Nonliving matter: Earth is mostly rock, containing dozens of chemical elements that people have used in many ways. Nonliving matter is the power behind everyday products and inventions.
Energy: Albert Einstein discovered that tiny amounts of matter can be turned into vast quantities of energy. This process powers the Sun, producing the light energy that supports life on Earth.
All matter on Earth is built from about 100 different elements, each of which is made up of atoms. Atoms can join together to form larger structures called molecules. Compounds are substances formed when atoms from different elements combine. We can understand almost everything on Earth by inspecting what it’s made of.
Living things are ever changing, while nonliving things always seem the same - there are rocks on Earth that are hundreds of millions of years old. When living things die, they can turn into other living things (such as dead leaves that fertilize the tree they fell from). Often, living things are reborn as nonliving ones. Oil forms under the sea when dead microscopic plants decay over millions of years.
Types of change
There is always a scientific logic behind the changes that occur in our world. We can understand this by looking at the living or nonliving things present before and after a change, and seeing whether there was a physical, chemical, or biological change.
Physical changes: When ice changes to water or steam, it is still the same substance, but a physical change occurs.

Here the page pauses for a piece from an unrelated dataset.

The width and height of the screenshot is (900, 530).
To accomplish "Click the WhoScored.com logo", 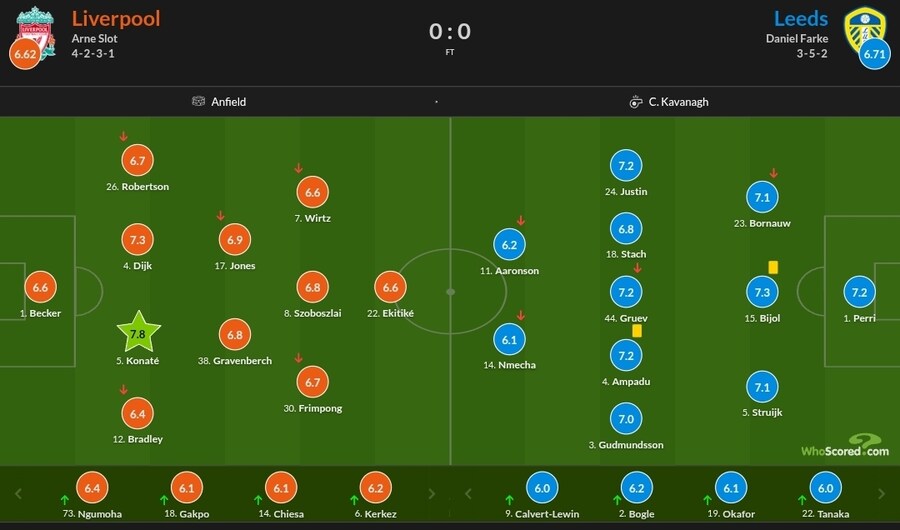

Chemical changes: Fusing hydrogen and oxygen gases forms water, changing the original substances.
Biological changes: Plants convert water into new growth. In this change, the original substance disappears.
Everyday decisions often involve comparing one material to another. You might eat eggs for breakfast instead of toast, because they fill you up more. That is a choice between two materials based on how much energy each one contains. Depending on the weather, you might wear a thick wool sweater or a thin cotton shirt. That is a choice of materials based on their physical properties - how well they insulate your body heat. When you wash, you might use a bar of soap or a shower gel. That is a third choice based on chemical properties - how well they break down dirt.
Properties of Materials
Every material is good for some things and bad for others because of its properties (how it behaves). The physical properties of a material include how strong or hard it is, how easy it is to work into shape, and how it is affected by heat, electricity, and light. A material’s chemical properties include the ways in which it changes when it comes into contact with substances such as acid or water.